EXERCISE DETAILS -
Write out the court excerpt on the summary judgment motion word for word, in full.

SOURCE EXCERPT -

>> Start

Plaintiff seeks compensatory damages in the amount of $500,000 for physical pain and suffering, as well as mental anguish. (Id. at 10). Defendants filed their Motion for Summary Judgment on April 6, 2023. (ECF Nos. 26, 27, 28). They state that Plaintiff was charged with the following criminal offenses based on his arrest on November 3, 2021: “Simultaneous Possession of Drugs and Firearms, a class Y felony; Possession of Firearms by Certain Persons, a class B felony; Possession of a Controlled Substance Schedule I/II – Methamphetamine or Cocaine, a class D felony; and Resisting Arrest, a class A misdemeanor in case 26CR-21-884.” (ECF No. 27 at 10). Plaintiff was appointed legal counsel for his criminal case. (Id. at 11). The Defendants further note: On September 7, 2022, after conferring with counsel, Plaintiff entered negotiated pleas of guilty to the offenses of Possession of Firearms by Certain Persons, reduced from a class B felony to a class D felony; and Possession of a Controlled Substance Schedule I/II – Methamphetamine or Cocaine, also a class D felony. In exchange, the State nolle prossed the charges of Simultaneous Possession of Drugs and Firearms and Resisting Arrest. The Court determined that Plaintiff entered his plea knowingly, intelligently, and voluntarily, and Plaintiff was sentenced to six years’ incarceration in the Arkansas Department of Corrections. (Id. at 11).

>> End

[Target pointing records]
>> Start

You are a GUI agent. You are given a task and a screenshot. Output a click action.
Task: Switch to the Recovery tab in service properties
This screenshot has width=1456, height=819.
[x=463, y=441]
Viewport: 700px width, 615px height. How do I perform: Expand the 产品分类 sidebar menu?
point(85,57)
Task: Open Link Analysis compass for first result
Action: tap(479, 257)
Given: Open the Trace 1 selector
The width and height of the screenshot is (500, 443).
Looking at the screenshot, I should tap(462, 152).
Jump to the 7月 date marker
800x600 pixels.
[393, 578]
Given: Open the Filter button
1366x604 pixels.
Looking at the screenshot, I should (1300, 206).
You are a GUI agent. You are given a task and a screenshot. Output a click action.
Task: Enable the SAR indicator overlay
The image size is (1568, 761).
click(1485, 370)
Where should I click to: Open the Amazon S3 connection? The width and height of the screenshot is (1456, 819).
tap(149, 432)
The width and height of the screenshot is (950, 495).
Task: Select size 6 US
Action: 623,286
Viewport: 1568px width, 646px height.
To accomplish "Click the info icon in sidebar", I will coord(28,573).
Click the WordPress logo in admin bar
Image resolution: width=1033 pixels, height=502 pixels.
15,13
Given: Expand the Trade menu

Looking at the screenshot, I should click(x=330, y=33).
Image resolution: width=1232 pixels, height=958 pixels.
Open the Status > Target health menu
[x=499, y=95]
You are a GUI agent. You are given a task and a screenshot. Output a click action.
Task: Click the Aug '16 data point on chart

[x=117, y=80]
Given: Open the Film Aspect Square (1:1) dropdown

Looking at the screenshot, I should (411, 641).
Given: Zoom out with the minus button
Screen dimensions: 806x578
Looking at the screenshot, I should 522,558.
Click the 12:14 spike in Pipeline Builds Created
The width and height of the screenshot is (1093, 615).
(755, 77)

>> End

EXERCISE RESULT -
Plaintiff seeks compensatory damages in the amount of $500,000 for physical pain and suffering, as well as mental anguish. (Id. at 10). Defendants filed their Motion for Summary Judgment on April 6, 2023. (ECF Nos. 26, 27, 28). They state that Plaintiff was charged with the following criminal offenses based on his arrest on November 3, 2021: “Simultaneous Possession of Drugs and Firearms, a class Y felony; Possession of Firearms by Certain Persons, a class B felony; Possession of a Controlled Substance Schedule I/II – Methamphetamine or Cocaine, a class D felony; and Resisting Arrest, a class A misdemeanor in case 26CR-21-884.” (ECF No. 27 at 10). Plaintiff was appointed legal counsel for his criminal case. (Id. at 11). The Defendants further note: On September 7, 2022, after conferring with counsel, Plaintiff entered negotiated pleas of guilty to the offenses of Possession of Firearms by Certain Persons, reduced from a class B felony to a class D felony; and Possession of a Controlled Substance Schedule I/II – Methamphetamine or Cocaine, also a class D felony. In exchange, the State nolle prossed the charges of Simultaneous Possession of Drugs and Firearms and Resisting Arrest. The Court determined that Plaintiff entered his plea knowingly, intelligently, and voluntarily, and Plaintiff was sentenced to six years’ incarceration in the Arkansas Department of Corrections. (Id. at 11).